Every line from the one with "This screenshot has height=924, width=1306." to the end of the entries, both included, is to be copied exactly; the other lines stay out.

__________________________________________________

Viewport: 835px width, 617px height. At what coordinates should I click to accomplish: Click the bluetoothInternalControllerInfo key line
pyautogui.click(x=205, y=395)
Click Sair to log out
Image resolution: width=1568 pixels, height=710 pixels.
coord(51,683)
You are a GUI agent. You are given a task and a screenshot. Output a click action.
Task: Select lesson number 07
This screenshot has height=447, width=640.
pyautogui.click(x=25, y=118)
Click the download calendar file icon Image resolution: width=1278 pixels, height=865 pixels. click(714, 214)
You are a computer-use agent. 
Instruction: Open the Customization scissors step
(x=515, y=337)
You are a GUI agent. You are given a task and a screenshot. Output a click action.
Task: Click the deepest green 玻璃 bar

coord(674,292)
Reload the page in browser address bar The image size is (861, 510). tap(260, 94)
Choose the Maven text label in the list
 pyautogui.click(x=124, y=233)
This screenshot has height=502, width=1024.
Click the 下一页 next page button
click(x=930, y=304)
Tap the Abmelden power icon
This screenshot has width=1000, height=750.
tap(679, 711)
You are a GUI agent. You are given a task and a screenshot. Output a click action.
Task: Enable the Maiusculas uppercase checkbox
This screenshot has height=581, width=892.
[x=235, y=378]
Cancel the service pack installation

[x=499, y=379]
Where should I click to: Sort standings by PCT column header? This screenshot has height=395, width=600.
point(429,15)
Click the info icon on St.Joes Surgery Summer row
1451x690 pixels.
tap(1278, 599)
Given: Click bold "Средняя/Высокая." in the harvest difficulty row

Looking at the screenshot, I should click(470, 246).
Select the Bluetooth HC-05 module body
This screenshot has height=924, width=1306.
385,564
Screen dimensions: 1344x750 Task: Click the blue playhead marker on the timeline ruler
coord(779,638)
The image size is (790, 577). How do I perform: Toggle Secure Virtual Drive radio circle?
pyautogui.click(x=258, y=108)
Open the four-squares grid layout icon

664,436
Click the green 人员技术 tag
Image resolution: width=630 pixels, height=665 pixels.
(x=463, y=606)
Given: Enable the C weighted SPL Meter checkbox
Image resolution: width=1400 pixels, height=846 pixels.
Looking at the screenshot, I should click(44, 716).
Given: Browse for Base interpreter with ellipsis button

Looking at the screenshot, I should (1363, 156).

__________________________________________________

## EXERCISE SOLUTION
This screenshot has height=924, width=1306.
385,564
Screen dimensions: 1344x750 Task: Click the blue playhead marker on the timeline ruler
coord(779,638)
The image size is (790, 577). How do I perform: Toggle Secure Virtual Drive radio circle?
pyautogui.click(x=258, y=108)
Open the four-squares grid layout icon

664,436
Click the green 人员技术 tag
Image resolution: width=630 pixels, height=665 pixels.
(x=463, y=606)
Given: Enable the C weighted SPL Meter checkbox
Image resolution: width=1400 pixels, height=846 pixels.
Looking at the screenshot, I should click(44, 716).
Given: Browse for Base interpreter with ellipsis button

Looking at the screenshot, I should (1363, 156).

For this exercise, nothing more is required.